Judith Braband is a person who reflects her own actions, no matter how painful that process is. She comes into her own when something is allegedly not possible. Perhaps that is why she became a convinced socialist. Her parents, both members of the Socialist Unity Party (SED), taught her that the road to socialism was long and stony. Her father, who treated her like a boy in the first years of her life, taught her how to solve problems: “It has to work. It’s just jammed.”

At the age of 17, Judith Braband vowed to join the SED. “I wanted to get right to the centre of action, join in, make things better.” She was thrown out of university, and made herself enemies on the production floor where she was sent to prove herself. She was an uncomfortable comrade, someone who pointed out injustices and demanded they be corrected.

In 1971 the Stasi approached her, and Judith Braband was convinced she had to do her bit in the battle against “enemies of the state”, including betraying people who wanted to escape from the GDR. “I thought just running away was cowardly.”

When the GDR signed the CSCE final accords in 1975, she studied the documents with care. The outcome was a shock for her. “No state in the world has the right to hold people against their will.” The Stasi wrote, “Comrade Braband has major problems.” Judith Braband managed to leave the security service.
From 1977 she worked as a freelance designer, including for the magazine Sibylle. She analysed society in illegal political circles: Why an army? A secret service? Why don’t we have sexual equality? What can individuals do?

After critical writers were expelled from the Authors’ Association in 1979, she and some friends wrote a letter to Erich Honecker denouncing the GDR, and sought others to sign it along with them. She was arrested under accusation of “treasonous agent activity”, as the small group had contacts with left-wingers in the West. Judith Braband left the SED in response. In 1980 she and Thomas Klein were sentenced to nine months’ imprisonment for “making illegal connections”.
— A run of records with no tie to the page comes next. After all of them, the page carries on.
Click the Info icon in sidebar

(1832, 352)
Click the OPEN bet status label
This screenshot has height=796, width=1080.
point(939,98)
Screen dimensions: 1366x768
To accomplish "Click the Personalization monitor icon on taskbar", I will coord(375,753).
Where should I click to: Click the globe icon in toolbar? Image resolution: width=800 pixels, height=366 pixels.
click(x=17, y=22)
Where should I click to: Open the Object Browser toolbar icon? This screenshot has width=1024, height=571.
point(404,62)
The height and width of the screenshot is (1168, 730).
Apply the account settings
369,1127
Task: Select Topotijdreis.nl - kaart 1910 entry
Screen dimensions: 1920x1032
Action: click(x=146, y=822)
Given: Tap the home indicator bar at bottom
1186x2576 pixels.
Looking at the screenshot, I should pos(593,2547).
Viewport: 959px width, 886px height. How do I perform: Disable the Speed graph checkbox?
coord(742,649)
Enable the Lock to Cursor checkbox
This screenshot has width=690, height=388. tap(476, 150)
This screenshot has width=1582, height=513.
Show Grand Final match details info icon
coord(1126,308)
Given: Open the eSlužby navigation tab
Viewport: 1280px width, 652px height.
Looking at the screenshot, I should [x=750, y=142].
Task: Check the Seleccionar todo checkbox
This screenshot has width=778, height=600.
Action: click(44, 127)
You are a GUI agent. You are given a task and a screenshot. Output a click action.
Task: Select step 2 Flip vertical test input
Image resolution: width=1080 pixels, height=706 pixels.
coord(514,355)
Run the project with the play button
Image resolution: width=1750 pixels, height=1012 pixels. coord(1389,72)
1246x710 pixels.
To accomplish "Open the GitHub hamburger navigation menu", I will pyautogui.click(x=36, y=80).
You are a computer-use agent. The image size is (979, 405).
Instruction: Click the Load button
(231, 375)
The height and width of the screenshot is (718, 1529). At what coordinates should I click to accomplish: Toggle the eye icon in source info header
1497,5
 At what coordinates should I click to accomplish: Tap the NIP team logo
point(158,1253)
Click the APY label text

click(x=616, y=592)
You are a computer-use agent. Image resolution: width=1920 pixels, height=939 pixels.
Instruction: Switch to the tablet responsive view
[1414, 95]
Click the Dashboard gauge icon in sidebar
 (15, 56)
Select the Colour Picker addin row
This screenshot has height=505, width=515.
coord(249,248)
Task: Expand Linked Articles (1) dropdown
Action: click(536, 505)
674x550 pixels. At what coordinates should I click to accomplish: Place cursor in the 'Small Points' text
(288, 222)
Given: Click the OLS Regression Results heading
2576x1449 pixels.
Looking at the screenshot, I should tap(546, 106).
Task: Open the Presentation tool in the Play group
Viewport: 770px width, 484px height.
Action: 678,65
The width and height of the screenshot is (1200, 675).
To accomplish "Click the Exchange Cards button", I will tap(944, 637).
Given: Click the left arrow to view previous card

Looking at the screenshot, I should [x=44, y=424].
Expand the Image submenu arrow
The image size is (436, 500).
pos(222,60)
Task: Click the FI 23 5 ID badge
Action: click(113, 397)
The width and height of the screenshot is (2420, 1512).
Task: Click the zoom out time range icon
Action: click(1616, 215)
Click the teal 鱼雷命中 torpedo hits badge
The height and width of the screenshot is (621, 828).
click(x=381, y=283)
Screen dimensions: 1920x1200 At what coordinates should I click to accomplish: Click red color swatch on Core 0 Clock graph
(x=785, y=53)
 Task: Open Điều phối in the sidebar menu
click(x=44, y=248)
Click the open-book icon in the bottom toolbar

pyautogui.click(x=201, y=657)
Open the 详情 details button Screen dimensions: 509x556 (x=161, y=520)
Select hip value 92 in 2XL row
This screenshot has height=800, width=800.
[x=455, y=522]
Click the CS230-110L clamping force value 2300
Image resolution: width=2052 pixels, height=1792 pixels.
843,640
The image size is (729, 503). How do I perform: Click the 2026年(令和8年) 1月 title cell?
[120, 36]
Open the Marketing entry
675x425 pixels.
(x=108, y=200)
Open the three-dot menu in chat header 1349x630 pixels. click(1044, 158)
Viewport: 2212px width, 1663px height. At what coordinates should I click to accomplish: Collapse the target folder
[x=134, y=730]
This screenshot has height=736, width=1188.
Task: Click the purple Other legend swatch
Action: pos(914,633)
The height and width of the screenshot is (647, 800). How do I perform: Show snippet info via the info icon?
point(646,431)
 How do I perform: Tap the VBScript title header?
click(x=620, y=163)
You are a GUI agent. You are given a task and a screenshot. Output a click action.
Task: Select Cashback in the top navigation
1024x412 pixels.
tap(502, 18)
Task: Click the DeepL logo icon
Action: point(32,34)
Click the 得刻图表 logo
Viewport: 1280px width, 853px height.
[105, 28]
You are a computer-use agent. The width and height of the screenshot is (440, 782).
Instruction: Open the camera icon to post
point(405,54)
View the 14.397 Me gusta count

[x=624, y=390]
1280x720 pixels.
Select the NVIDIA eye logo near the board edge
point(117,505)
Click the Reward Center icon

From the mid-1980s, underground magazines were produced in her studio basement. West German friends had smuggled a computer into the GDR for her. Judith Braband found a home in the Vereinigte Linke (United Left), becoming the group’s first managing director in 1989 and representing it at the Central Round Table. She finally had a chance to make something better, to launch a new society. Following discussions over her activities for the Stasi, which she made public herself, she gave up her seat in parliament. Since then, she has worked for cultural associations and the House of Democracy and Human Rights Foundation. Judith Braband is always active where she believes she can change something. But she will never do so again in the name of an ideology.